[What is being asked] Every entry, from the first line to the last, should be output exactly.

[Records to use]

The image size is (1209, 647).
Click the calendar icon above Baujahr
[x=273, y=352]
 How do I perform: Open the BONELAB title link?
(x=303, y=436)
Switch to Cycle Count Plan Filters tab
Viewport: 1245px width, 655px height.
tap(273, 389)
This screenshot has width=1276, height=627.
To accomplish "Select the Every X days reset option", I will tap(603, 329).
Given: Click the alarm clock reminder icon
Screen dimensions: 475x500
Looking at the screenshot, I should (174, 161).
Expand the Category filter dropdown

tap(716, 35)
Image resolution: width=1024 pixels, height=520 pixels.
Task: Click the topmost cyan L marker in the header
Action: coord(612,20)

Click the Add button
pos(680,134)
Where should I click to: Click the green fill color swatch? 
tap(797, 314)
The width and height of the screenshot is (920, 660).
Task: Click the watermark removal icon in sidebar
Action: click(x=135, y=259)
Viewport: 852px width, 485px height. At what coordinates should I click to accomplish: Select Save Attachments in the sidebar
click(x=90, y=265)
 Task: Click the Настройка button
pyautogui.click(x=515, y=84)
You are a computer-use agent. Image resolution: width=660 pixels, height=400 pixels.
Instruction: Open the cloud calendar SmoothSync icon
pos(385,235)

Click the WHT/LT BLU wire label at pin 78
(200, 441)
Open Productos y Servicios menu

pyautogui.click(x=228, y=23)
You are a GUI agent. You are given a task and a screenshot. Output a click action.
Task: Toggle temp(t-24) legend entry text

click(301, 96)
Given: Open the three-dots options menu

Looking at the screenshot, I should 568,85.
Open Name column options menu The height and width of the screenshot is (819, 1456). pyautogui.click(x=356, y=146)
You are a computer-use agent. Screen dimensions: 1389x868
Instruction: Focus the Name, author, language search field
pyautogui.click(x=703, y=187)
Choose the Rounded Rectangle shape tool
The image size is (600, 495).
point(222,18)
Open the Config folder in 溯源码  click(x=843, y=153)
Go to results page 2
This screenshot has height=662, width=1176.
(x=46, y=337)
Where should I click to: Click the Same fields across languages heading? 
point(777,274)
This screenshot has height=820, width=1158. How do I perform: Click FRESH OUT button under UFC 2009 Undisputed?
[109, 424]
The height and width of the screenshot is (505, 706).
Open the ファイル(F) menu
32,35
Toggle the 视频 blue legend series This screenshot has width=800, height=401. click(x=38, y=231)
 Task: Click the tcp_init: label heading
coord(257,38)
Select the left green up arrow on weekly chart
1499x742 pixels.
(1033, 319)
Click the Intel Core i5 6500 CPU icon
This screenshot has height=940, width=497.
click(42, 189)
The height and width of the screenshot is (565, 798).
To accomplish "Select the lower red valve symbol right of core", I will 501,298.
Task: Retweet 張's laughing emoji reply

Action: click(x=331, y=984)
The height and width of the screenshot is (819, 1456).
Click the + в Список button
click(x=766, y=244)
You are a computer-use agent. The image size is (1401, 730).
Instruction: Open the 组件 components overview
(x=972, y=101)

[Answer space]
The image size is (1209, 647).
Click the calendar icon above Baujahr
[x=273, y=352]
 How do I perform: Open the BONELAB title link?
(x=303, y=436)
Switch to Cycle Count Plan Filters tab
Viewport: 1245px width, 655px height.
tap(273, 389)
This screenshot has width=1276, height=627.
To accomplish "Select the Every X days reset option", I will tap(603, 329).
Given: Click the alarm clock reminder icon
Screen dimensions: 475x500
Looking at the screenshot, I should (174, 161).
Expand the Category filter dropdown

tap(716, 35)
Image resolution: width=1024 pixels, height=520 pixels.
Task: Click the topmost cyan L marker in the header
Action: coord(612,20)

Click the Add button
pos(680,134)
Where should I click to: Click the green fill color swatch? 
tap(797, 314)
The width and height of the screenshot is (920, 660).
Task: Click the watermark removal icon in sidebar
Action: click(x=135, y=259)
Viewport: 852px width, 485px height. At what coordinates should I click to accomplish: Select Save Attachments in the sidebar
click(x=90, y=265)
 Task: Click the Настройка button
pyautogui.click(x=515, y=84)
You are a computer-use agent. Image resolution: width=660 pixels, height=400 pixels.
Instruction: Open the cloud calendar SmoothSync icon
pos(385,235)

Click the WHT/LT BLU wire label at pin 78
(200, 441)
Open Productos y Servicios menu

pyautogui.click(x=228, y=23)
You are a GUI agent. You are given a task and a screenshot. Output a click action.
Task: Toggle temp(t-24) legend entry text

click(301, 96)
Given: Open the three-dots options menu

Looking at the screenshot, I should 568,85.
Open Name column options menu The height and width of the screenshot is (819, 1456). pyautogui.click(x=356, y=146)
You are a computer-use agent. Screen dimensions: 1389x868
Instruction: Focus the Name, author, language search field
pyautogui.click(x=703, y=187)
Choose the Rounded Rectangle shape tool
The image size is (600, 495).
point(222,18)
Open the Config folder in 溯源码  click(x=843, y=153)
Go to results page 2
This screenshot has height=662, width=1176.
(x=46, y=337)
Where should I click to: Click the Same fields across languages heading? 
point(777,274)
This screenshot has height=820, width=1158. How do I perform: Click FRESH OUT button under UFC 2009 Undisputed?
[109, 424]
The height and width of the screenshot is (505, 706).
Open the ファイル(F) menu
32,35
Toggle the 视频 blue legend series This screenshot has width=800, height=401. click(x=38, y=231)
 Task: Click the tcp_init: label heading
coord(257,38)
Select the left green up arrow on weekly chart
1499x742 pixels.
(1033, 319)
Click the Intel Core i5 6500 CPU icon
This screenshot has height=940, width=497.
click(42, 189)
The height and width of the screenshot is (565, 798).
To accomplish "Select the lower red valve symbol right of core", I will 501,298.
Task: Retweet 張's laughing emoji reply

Action: click(x=331, y=984)
The height and width of the screenshot is (819, 1456).
Click the + в Список button
click(x=766, y=244)
You are a computer-use agent. The image size is (1401, 730).
Instruction: Open the 组件 components overview
(x=972, y=101)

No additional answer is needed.